▶ _Questions to answer_:
**a)** Answer these questions using the judgment excerpt on supervisory jurisdiction:
(i) What date is given for the consent letter that the petitioner tried to summon?
(ii) How many years did the 1st respondent appear to agree to grant the 2nd respondent for eviction from the premises?
(iii) Which Supreme Court case is cited on the nature of supervisory jurisdiction under Article 227?
**b)** Write the next part of the judgment excerpt on supervisory jurisdiction, starting after its last sentence.

▶ _Exercise passage_:
************

13. In our considered opinion, the learned trial Judge, rightly exercised the jurisdiction vested in him and in the facts and circumstances came to the right conclusion that the attempt on the part of the petitioner to summon the consent letter dated 10-6-1999 is nothing but an attempt to protract the litigation. The learned Judge rightly doubted the existence of such a consent letter alleged to have been given by the 1st respondent in favour of the petitioner.

14. The 1st respondent with a view to avoid multiplicity of proceedings appears to have agreed to grant ten long years to the 2nd respondent herein for his eviction from the said premises and yet, to realise the fruits of the decree. The facts are tell tale and are stranger than fiction. We are deeply disturbed the way the 2nd respondent and the petitioner put together had chosen to obstruct the legal process.

15. The next question that falls for consideration is whether the order of the Trial Court suffers from jurisdictional error apparent on the face of the record requiring our interference under Article 227 of the Constitution of India ?

16. The Supreme Court in Surya Dev Rai v. Ram Chander Rai, , after a detailed survey of the entire case law as to the nature of supervisory jurisdiction of this Court under Article 227 of the Constitution of India observed that the supervisory jurisdiction is exercised only for the purposes of keeping the subordinate Courts within bounds of their jurisdiction. The Supreme Court observed "When a Subordinate Court has assumed a jurisdiction which it does not have or has failed to exercise a jurisdiction which it does have or the jurisdiction though available is being exercised by the Court in a manner not permitted by law and failure of justice or grave injustice has occasioned thereby, the High Court may step into exercise its supervisory jurisdiction." The Supreme Court further held that the supervisory jurisdiction is not available to correct mere errors of fact or of law unless the error is manifest and apparent on the face of the proceedings, such as when it is based on clear ignorance or utter disregard of the provisions of law, and thereby resulted in grave injustice or gross failure of justice. Where two inferences are reasonably possible and the subordinate Court has chosen to take one view, the error cannot be called grossly patent. The Apex Court cautioned that the High Court in exercise of its supervisory jurisdiction will not convert itself into a Court of appeal and indulge in reappreciation or evaluation of evidence or correct errors in drawing inferences or correct errors of mere formal or technical character.

************

▶ _Data records_:
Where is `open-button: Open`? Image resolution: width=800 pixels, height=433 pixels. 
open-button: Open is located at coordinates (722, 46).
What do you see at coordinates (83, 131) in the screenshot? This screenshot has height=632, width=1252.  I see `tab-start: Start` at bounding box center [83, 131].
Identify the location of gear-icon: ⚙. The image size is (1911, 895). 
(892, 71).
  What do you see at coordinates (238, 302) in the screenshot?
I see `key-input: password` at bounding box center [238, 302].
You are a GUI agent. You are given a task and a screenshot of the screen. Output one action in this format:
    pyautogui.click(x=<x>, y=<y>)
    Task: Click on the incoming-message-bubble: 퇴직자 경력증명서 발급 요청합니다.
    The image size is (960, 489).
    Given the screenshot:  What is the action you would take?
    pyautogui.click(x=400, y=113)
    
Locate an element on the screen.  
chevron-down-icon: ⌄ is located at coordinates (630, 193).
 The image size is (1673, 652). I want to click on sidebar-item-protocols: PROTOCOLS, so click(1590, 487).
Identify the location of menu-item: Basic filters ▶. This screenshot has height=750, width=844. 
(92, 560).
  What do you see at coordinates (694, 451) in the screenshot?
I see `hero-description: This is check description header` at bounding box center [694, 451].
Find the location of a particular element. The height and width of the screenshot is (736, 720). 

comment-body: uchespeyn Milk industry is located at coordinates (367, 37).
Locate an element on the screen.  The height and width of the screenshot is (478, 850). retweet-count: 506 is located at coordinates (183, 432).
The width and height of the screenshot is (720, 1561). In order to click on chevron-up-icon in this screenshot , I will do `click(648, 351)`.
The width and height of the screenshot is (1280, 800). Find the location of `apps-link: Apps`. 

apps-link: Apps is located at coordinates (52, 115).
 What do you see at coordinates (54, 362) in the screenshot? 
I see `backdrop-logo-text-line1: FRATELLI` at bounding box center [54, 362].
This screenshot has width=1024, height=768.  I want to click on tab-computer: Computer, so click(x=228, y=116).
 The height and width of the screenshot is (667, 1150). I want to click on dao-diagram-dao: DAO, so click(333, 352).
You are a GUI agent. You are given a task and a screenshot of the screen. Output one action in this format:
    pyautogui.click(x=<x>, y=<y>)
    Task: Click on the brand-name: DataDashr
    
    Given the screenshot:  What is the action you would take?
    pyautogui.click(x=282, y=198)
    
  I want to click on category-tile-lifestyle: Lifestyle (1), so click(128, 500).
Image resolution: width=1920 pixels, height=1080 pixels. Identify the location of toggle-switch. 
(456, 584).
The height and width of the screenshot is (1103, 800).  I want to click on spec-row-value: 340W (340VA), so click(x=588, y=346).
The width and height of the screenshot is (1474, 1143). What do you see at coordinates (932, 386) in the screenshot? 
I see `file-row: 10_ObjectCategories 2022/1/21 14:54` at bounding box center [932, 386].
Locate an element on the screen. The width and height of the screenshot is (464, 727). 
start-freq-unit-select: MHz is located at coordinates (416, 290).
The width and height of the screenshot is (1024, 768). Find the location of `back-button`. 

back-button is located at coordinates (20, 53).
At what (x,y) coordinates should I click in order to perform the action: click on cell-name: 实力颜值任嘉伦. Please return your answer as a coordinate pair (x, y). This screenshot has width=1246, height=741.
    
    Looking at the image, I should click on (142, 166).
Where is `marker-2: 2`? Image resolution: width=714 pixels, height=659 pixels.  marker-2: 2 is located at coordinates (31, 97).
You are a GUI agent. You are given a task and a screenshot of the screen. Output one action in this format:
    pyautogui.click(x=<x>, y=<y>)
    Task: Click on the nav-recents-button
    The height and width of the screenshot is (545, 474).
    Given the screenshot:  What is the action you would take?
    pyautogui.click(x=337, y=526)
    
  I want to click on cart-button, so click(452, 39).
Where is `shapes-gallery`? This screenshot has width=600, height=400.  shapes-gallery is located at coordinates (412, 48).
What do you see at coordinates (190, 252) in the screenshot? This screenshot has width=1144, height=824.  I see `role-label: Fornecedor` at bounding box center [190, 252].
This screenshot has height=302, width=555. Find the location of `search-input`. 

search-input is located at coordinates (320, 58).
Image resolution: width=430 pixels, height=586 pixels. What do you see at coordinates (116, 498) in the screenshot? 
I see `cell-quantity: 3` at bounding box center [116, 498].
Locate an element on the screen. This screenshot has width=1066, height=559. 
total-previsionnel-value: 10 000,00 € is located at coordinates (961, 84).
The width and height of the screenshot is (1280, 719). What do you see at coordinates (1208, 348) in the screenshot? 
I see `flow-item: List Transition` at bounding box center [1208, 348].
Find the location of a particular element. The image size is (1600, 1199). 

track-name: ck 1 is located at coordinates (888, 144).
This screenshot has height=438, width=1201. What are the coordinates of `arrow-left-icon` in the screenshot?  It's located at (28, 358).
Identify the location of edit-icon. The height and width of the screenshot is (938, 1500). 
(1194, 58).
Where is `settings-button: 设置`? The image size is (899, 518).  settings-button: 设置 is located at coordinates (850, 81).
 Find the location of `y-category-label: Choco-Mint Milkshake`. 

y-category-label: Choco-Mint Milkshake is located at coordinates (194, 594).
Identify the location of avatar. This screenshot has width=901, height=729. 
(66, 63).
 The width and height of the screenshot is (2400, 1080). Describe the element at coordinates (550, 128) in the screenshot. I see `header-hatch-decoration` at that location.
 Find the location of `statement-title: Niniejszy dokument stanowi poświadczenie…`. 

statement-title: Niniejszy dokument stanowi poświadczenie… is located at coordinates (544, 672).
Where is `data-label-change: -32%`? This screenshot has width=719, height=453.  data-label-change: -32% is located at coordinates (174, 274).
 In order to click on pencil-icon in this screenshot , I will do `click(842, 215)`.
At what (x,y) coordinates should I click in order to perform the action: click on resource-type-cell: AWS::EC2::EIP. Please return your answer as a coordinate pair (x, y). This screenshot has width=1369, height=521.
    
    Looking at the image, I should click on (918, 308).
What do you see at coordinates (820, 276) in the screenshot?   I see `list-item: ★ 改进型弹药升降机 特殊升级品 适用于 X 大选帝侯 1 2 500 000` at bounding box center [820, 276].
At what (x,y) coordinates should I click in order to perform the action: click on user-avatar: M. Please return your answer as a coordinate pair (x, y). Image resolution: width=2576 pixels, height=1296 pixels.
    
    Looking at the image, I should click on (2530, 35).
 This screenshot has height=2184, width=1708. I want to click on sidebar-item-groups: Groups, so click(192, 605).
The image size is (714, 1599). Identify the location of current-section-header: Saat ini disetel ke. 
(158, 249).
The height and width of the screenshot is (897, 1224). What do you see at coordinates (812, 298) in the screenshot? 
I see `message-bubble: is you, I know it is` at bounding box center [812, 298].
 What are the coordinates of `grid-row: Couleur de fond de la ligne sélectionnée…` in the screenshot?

************

▶ _Answers given_:
**a)**
(i) 10-6-1999
(ii) Ten years
(iii) Surya Dev Rai v. Ram Chander Rai

**b)**
17. In the instant case, the order of the Trial Court is not vitiated by any error apparent on the face of the record. The Trial Court came to the right conclusion that the application under Order XVI, Rule 6 to summon the consent letter from M/s. Modern Garments, Bangalore, is nothing but a device adopted by the petitioner in collusion with the 2nd respondent only in order to stall the further proceedings in the claim petition. The Civil Court will be well within its limits to dismiss any frivolous or vexatious applications and is not bound to order any and every application including the application to summon the documents unless it is convinced that the application is a bona fide one.

18. For the aforesaid reasons, the civil revision petition fails and shall accordingly stand dismissed with costs.

19. The learned trial Judge is directed to dispose of the claim petition preferably within three months on day-to-day basis without granting any unreasonable adjournment to either of the parties.